407 - MARCELINO - PRESENÇAS E NOVIDADES

     
Tomei um banho e perfumei-me, até porque o velhote é segurança num hipermercado e já fica feliz com o meu cumprimento e sorriso, com um cheiro a lavado e um toque de perfume até vai ao céu. Arrumei a casa para estar limpa quando as meninas chegarem. Depois já sei que vai andar toda fodida. Gosto de arrumações e de asseio. Agora arranjar-me toda, bem produzida e perfumada e sair para um bar ver divorciados isso não... Foi coisa que não fiz, que nunca fiz, nem me mexeria para ir ver divorciados”. Isto ouvi eu na mesa atrás de mim enquanto de pé tomava a bica ao balcão. Queria apressar-me e ter tempo e vagar de admirar e ver uma expo que há muito me suscitava a curiosidade e que o dia de sol, convidativo, compelira a tirar a mota da garagem e a fim de fazer caretas ao estacionamento. 

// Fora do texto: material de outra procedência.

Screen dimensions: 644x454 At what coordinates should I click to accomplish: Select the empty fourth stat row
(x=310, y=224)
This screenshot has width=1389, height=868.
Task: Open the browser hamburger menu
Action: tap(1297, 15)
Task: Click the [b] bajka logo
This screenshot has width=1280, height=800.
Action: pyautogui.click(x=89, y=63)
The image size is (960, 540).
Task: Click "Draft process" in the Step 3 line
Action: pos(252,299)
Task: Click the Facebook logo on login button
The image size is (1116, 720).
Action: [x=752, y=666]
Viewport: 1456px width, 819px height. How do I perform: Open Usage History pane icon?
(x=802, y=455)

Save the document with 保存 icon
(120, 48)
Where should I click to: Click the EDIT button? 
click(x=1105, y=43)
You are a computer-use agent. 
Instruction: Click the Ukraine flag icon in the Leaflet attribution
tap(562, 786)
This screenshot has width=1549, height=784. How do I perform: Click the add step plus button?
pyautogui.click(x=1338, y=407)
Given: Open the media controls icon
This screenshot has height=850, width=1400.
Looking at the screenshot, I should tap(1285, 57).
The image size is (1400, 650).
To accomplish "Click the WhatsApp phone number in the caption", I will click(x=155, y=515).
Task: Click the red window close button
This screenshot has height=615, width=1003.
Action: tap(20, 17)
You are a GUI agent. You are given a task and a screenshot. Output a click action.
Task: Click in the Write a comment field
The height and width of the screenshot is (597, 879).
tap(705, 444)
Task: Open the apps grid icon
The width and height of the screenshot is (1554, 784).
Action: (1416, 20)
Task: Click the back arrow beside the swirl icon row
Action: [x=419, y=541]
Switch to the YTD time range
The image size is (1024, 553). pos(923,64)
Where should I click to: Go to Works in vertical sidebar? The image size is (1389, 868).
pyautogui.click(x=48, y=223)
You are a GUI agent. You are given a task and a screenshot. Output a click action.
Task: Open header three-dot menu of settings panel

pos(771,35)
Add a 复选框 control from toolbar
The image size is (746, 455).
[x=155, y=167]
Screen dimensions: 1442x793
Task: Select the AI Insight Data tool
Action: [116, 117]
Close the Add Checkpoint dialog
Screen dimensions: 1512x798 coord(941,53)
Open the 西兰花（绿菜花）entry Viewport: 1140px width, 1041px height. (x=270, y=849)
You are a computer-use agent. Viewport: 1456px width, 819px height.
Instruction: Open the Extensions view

Há cerca de quinze dias, mais precisamente no dia 15 de Dezembro, visitei na Biblioteca Pública de Évora e disso dei conta, uma desejada exposição do pintor Marcelino Bravo, artista e pessoa que em casa apreciamos e admiramos, sobretudo a sua particular visão do Alentejo e temáticas afins, cousa que este eborense magistralmente reproduz com traços e cores peculiares e inconfundíveis. *

Mas deparei com um Marcelino Bravo fora dos carris** quero dizer descarrilando dos temas a que eu estava habituado e esperava ir encontrar, quer dizer, eu vou explicar. Digamos que metade da instalação era ocupada por temas normais, habituais nele, Alentejo & Cª, o busílis é que a metade restante apresentava telas inovadoras, diferentes, sem título nem tema, aleatórias, de uma corrente anormal ou inusual nele o que me confundiu.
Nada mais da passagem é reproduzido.